Otros colegas corrieron con la misma suerte. Pero sus móviles no fueron entregados a CitizenLab para su estudio.
El espionaje no es novedoso. Ese ha sido el repetitivo mensaje del periodista Jacinto R. Munguía, autor del libro “La otra guerra secreta: Los archivos prohibidos de la prensa y el poder” donde precisamente desclasifica los archivos de la Secretaría de Gobernación para contarnos los seguimientos que hacía contra actores de la vida nacional, entre ellos periodistas.
Uno de ellos, con todo y fotografías, era don Julio Scherer, el fundador de la revista Proceso, quien era vigilado por el régimen priista desde 1959 aunque con mayor intensidad durante los años 70 cuando fue director del periódico Excélsior.
A través de documentos desclasificados se supo que un informante reportó de una comida que el periodista sostuvo en 23 de enero de 1973, en el restaurante Normandie, donde comentó que “Miguel Ángel Asturias le dijo había comentado que no existía la vida privada puesto que hasta en la regadera le podían instalar una grabadora, al igual que en su propio automóvil”. El como muchos otros tuvieron marcaje permanente.
El tema, aunque es tan viejo como los servicios de inteligencia mexicano, no deja de sorprender si se sigue la trama: en nuestro Watergate a la mexicana resulta que no se sabe quién espió a quién.
Ese malware no sólo lo compraron agencias federales como el Cisen, la PGR, el Ejército o la Policía Federal. Pronto se descubrió que también los gobiernos estatales –como el de Puebla y Guerrero— compraron ese programa que utilizaron no precisamente contra narcotraficantes o criminales.
En su desafortunada respuesta tardía que se leyó como amenaza (“espero pueda aplicarse la justicia contra aquellos que han levantado estos falsos señalamientos contra el gobierno”, dijo) , hasta el presidente Enrique Peña Nieto dijo que seguramente él también era espiado.
“Somos una sociedad que las más de las veces nos sentimos espiados –dijo. A veces recibo mensajes cuya fuente u origen desconozco, pero procuro, en todo caso, ser cuidadoso en lo que hablo telefónicamente. No faltará alguien que alguna vez exhiba alguna conversación mía. Ya ha ocurrido, ya ha pasado, pero nada más falso ni nada más fácil que señalar al gobierno”.
El asunto ha alcanzado proporciones mayúsculas desde que Citizen Lab dio a conocer que los smartphones del presidente nacional del PAN, Ricardo Anaya, el senador Roberto Gil Zuarth, y el vocero del partido, Fernando Rodríguez Doval también habrían sido blanco de infección.
Después la diputada priista con licencia, Ivonne Ortega, presentó una denuncia ante la PGR por El mensaje de texto infectado que la hizo caer en la trampa indicaba: “Reportero afirma que Ivonne Ortega hace favores corruptos tramitando visas y becas de Conacyt”. Enseguida una liga dirigía a una nota donde estaba la trampa.
Esta semana Citizen Lab dio a conocer que el espionaje habría alcanzado incluso al Grupo Internacional de Expertos Independientes, contratados por la OEA, para investigar el caso de los 43 estudiantes de la Escuela Normal de Ayotzinapa que fueron desaparecidos en septiembre de 2014.
Aunque tenían inmunidad diplomática uno de sus integrantes habría recibido este mensaje malicioso: ·”En la madrugada falleció mi madre, estamos devastados, te envío los datos del velatorio, espero puedas venir”. A ese le siguió otro: “Hoy enterraremos las cenizas de mi padre, espero nos acompañen (sic) en su último adiós”.

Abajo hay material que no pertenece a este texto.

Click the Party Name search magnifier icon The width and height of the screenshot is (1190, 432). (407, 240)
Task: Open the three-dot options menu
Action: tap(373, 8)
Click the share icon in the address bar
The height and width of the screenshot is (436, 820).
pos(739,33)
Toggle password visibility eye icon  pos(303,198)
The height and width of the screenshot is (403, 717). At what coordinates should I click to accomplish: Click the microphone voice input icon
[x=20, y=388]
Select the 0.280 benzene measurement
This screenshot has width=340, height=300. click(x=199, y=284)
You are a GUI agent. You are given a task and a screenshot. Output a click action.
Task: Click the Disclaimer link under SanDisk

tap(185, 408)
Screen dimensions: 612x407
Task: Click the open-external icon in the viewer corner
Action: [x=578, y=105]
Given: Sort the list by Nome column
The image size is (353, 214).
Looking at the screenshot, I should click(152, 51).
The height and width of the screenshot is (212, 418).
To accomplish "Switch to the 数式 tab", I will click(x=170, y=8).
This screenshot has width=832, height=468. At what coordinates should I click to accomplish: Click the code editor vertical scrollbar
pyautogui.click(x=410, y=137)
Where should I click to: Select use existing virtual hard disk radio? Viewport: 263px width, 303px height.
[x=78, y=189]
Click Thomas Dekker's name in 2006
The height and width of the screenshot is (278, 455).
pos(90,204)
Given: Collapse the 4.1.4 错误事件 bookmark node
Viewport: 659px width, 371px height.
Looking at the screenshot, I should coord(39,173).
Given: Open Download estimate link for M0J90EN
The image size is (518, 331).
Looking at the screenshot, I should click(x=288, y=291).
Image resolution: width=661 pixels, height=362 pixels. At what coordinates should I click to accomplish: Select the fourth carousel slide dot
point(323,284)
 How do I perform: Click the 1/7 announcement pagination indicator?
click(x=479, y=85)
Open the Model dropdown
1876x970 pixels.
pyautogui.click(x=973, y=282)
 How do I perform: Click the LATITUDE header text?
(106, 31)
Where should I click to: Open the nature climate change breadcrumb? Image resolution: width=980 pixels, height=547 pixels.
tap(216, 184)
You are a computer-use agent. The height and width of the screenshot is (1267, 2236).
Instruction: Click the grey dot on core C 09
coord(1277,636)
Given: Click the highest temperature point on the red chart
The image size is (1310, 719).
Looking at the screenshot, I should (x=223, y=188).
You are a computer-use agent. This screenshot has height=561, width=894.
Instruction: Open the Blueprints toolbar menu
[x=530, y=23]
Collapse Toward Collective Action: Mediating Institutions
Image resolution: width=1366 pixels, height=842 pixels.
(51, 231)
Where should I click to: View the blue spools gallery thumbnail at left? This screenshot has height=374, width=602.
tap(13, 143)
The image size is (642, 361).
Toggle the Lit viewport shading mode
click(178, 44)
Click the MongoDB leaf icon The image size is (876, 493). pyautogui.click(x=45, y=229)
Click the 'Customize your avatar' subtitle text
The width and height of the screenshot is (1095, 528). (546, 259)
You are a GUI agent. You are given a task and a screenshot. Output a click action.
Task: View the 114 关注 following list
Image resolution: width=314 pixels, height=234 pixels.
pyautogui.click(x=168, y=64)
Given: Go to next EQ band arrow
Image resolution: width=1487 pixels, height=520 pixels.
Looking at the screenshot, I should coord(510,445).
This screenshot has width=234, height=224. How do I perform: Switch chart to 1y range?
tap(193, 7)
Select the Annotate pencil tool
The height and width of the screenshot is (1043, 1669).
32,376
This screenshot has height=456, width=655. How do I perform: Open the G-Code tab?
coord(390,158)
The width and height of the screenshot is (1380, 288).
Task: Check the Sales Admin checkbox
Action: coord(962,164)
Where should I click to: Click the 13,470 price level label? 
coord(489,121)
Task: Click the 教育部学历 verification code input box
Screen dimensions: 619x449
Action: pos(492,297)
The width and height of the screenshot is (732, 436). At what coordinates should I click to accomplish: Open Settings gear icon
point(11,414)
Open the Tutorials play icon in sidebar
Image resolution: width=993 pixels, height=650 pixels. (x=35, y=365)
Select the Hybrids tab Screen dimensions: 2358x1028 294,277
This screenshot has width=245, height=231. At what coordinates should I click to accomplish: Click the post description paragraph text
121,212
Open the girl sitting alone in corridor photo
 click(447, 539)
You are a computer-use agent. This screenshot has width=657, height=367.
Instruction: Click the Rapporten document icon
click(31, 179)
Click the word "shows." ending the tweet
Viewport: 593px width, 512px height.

Las autoridades mexicanas han estado interpretando desde entonces la canción de Pedro Infante del ‘yo te lo juro que yo no fui’: entre todos se señalan y, como todo lo que ocurre en este país, el delito corre el riesgo de nunca ser castigado.
Los relatores de la libertad de expresión de la ONU y de la CIDH, y Edison Lanza, realizarán una visita oficial a México en noviembre ya han recibido información sobre este ilícito.
Como un culpable no puede investigarse a sí mismo, así en este caso las y los espiados exigen al gobierno mexicano que permita la intervención internacional para que este espionaje sea investigado por expertos internacionales independientes hasta dar con los culpables.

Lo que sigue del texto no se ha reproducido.